Calpine Corporation Announces Pricing of Senior Secured Notes Offering
HOUSTON -- October 29, 2013
Calpine Corporation (NYSE: CPN) today announced the pricing of $490,000,000 in
aggregate principal amount of its 5.875% Senior Secured Notes due 2024 in a
private placement. The offering is expected to close on October 31, 2013.
Calpine Corporation intends to use the proceeds from this offering, together
with cash on hand (if necessary), to (i) redeem 10% of the original aggregate
principal amount of each series of Calpine Corporation’s existing notes (other
than its 7.25% Senior Secured Notes due 2017) and (ii) pay premiums, fees and
expenses relating to this offering and the redemption described above.
The notes will not be registered under the U.S. Securities Act of 1933, as
amended (the “Securities Act”), and may not be offered or sold in the U.S.
without registration under the Securities Act or pursuant to an applicable
exemption from such registration.
This announcement does not constitute an offer to sell, or a solicitation of
an offer to buy, any security and nor shall there be any offer, solicitation
or sale of any security in any jurisdiction in which such offer, solicitation
or sale would be unlawful.
Calpine Corporation generates more electricity than any other independent
power producer in America, with a fleet of 93 power plants in operation or
under construction, representing more than 28,000 megawatts of generation
capacity. Serving customers in 20 states and Canada, we specialize in
developing, constructing, owning and operating natural gas-fired and renewable
geothermal power plants that use advanced technologies to generate power in a
low-carbon and environmentally responsible manner. Our clean, efficient,
modern and flexible fleet is uniquely positioned to benefit from the secular
trends affecting our industry, including the abundant and affordable supply of
clean natural gas, stricter environmental regulation, aging power generation
infrastructure and the increasing need for dispatchable power plants to
successfully integrate intermittent renewables into the grid. We focus on
competitive wholesale power markets and advocate for market-driven solutions
that result in nondiscriminatory forward price signals for investors.

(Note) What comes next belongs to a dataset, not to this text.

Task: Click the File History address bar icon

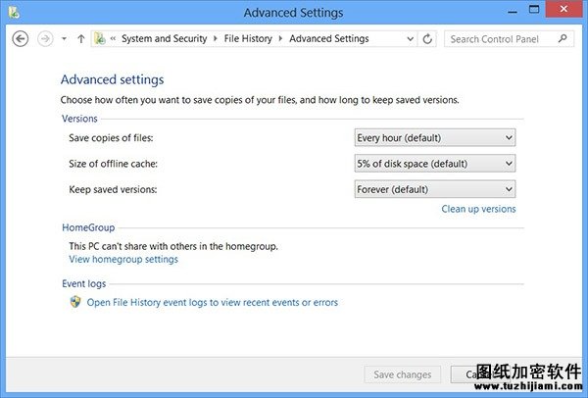Action: (x=100, y=38)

In addition to historical information, this release contains forward-looking
statements within the meaning of Section 27A of the Securities Act of 1933, as
amended, and Section 21E of the Securities Exchange Act of 1934, as amended.
Words such as “believe,” “intend,” “expect,” “anticipate,” “plan,” “may,”

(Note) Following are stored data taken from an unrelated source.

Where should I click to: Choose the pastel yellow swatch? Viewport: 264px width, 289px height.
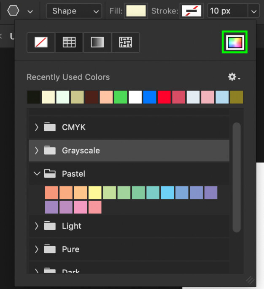95,193
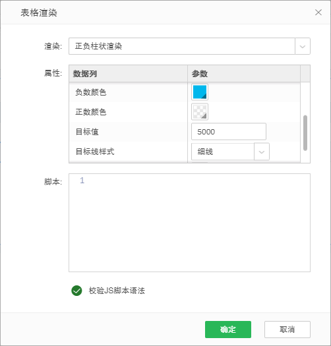Expand the 目标线样式 dropdown showing 细线
This screenshot has height=346, width=331.
[x=230, y=152]
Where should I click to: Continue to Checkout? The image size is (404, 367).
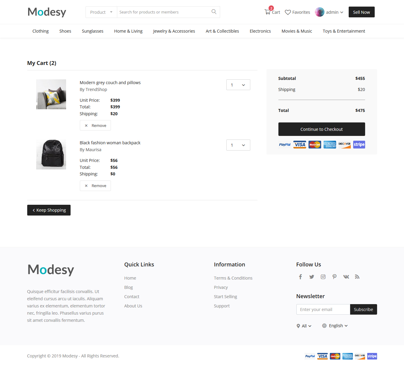pos(322,129)
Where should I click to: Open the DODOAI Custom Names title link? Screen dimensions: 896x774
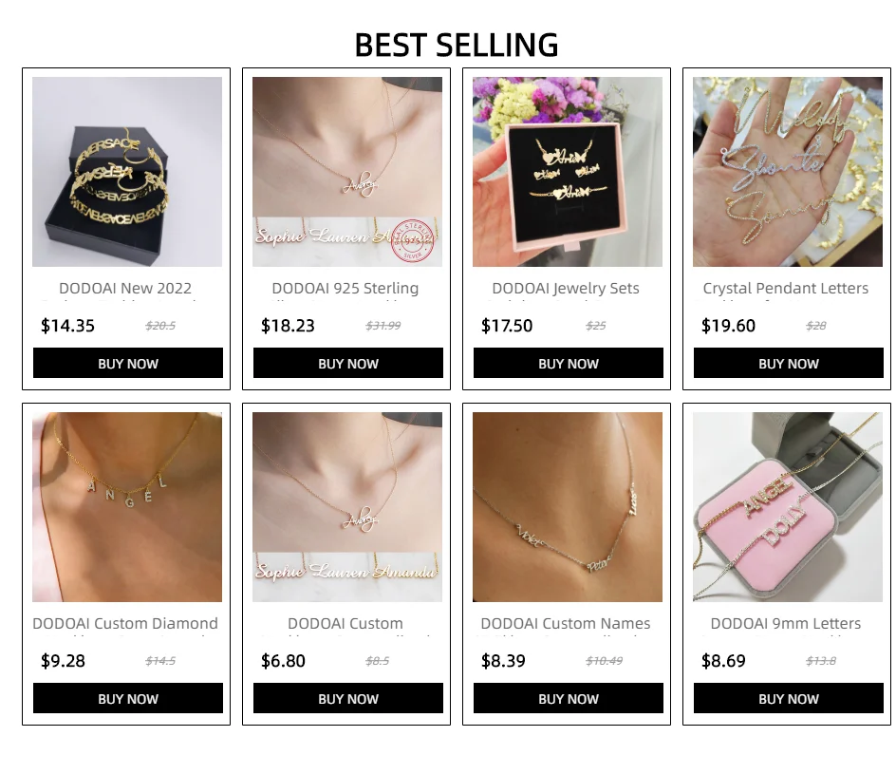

“will” and similar expressions identify forward-looking statements. Such
statements include, among others, those concerning expectations regarding the
use of proceeds from the offering, expected financial performance and
strategic and operational plans, as well as assumptions, expectations,
predictions, intentions or beliefs about future events. You are cautioned that
any such forward-looking statements are not guarantees of future performance
and that a number of risks and uncertainties could cause actual results to
differ materially from those anticipated in the forward-looking statements.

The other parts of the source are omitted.